Population Genetics, Anthropology and Evolution (PGAE 18th Workshop Component)

The project aims at building an up-to-data mapping of the HLA molecular polymorphism in human populations and at developing a well-grounded methodological framework to analyse these data in an anthropological/evolutionary perspective. The component is both traditional and new: traditional, because it is in line with the “Anthropology components” of previous workshops, the aim of which was to characterize the HLA genetic diversity of human populations at a large geographic scale; new, because we wish to address more evolutionary issues through the data analyses. Indeed, with the progress of NGS technologies, an increasing amount of HLA sequence data is produced, that offers new opportunities to unravel how the MHC genomic region evolved at the molecular level in relation to both demographic events and selective pressures. This is why we open this Component not only to HLA laboratories wishing to include their population and/or donor data to our data analysis pipeline, but also to researchers working in population genetics and molecular evolution to share their expertise in order to analyse collectively the submitted data with sound evolutionary questions and co-author the resulting publications.

Learn more

EFI Population Genetics (EFI-PG)

This working group of the EFI Scientific Committee runs officially since May 2013 (27th EFI Conference, Maastricht). Its primary objective is to provide guidelines and tools for HLA population data analysis, and to characterise in detail the HLA molecular diversity of populations from Europe and neighbouring areas. It represents a long-term continuation of the EU-funded HLA-NET group.

Learn more

European FP7-HEALTH Collaborative project EUROSTAM

Main aim of the project is to determine the feasibility and advantage to implement a Europe-wide acceptable mismatch program to facilitate transplantation of highly sensitized patients, who do not have a chance to be transplanted in their own population. The simulation studies on basis of the HLA phenotypes in different European populations will show the theoretical advantage of a Europe-wide acceptable mismatch program. The results of these studies will be published on the EUROSTAM website and in an international peer reviewed journal.

Learn more

COST Action BM0803 (HLA-NET)

The EU-funded project HLA-NET has been running between 2009 and 2013, and its long-term continuation is now assumed by the EFI Population Genetics project which is open to interested researchers. The complete information on this project is given below.

The molecular characterization of the HLA (Human Leucocyte Antigen) polymorphism in human populations represents a crucial step in several disciplines concerned by public health (histocompatibility/transplantation and epidemiology) and also constitutes a main research focus in human molecular evolution (molecular population genetics).

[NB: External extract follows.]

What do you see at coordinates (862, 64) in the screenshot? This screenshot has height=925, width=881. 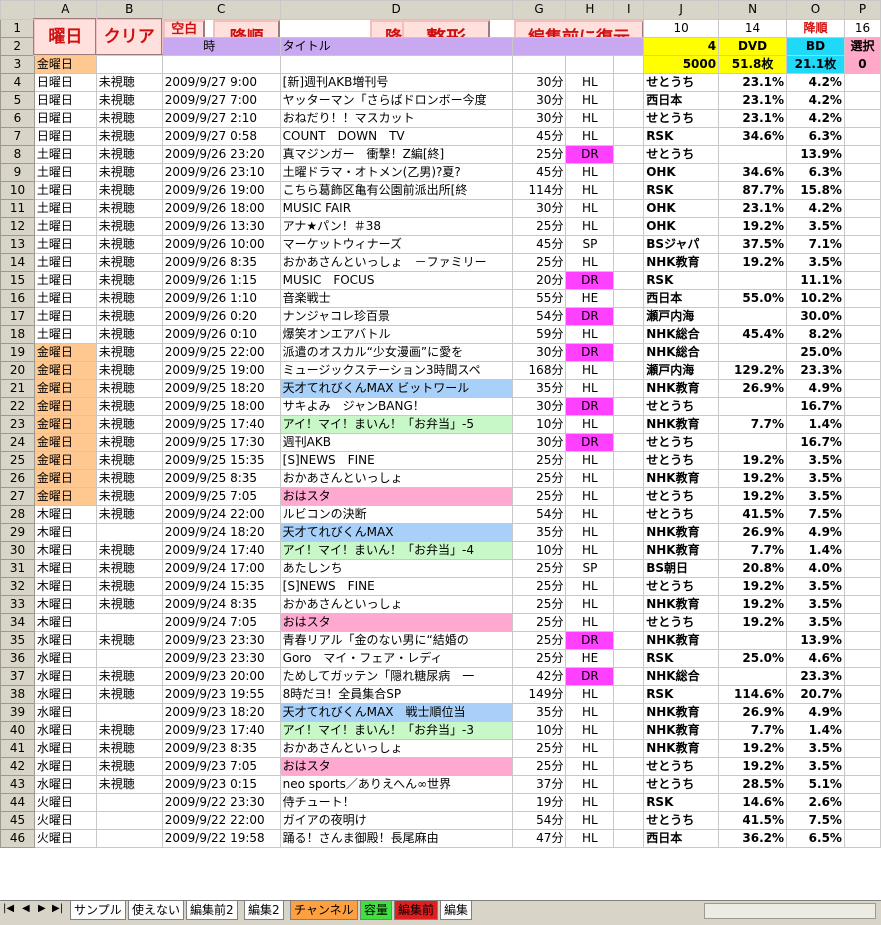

While needing similar requirements at the different levels of their analysis (good quality of sampling, high resolution HLA typing, powerful biostatistic analyses adapted to complex HLA data, easy access to specific population databases and understandable computer tools), the investigators working in these different fields are currently limited in their interactions.

Learn more

Analysis of HLA Population Data (AHPD)

The project AHPD was a component of the International Histocompatibility and Immunogenetics Workshop (IHIW), being fully active during its 15th (2008, Buzios, Brazil) and 16th (2012, Liverpool, UK) editions. Its main objective was to analyze HLA population data from all over the world to help reconstructing the history of modern humans and better understand the mechanisms underlying the evolution of this complex polymorphism. Population samples from all continents were provided and analyzed by the participants, and two main papers were published (Nunes et al. 2012 and Riccio et al. 2013). Like for HLA-NET, the long-term continuation of the AHPD project is now partly assumed by the EFI Population Genetics working group.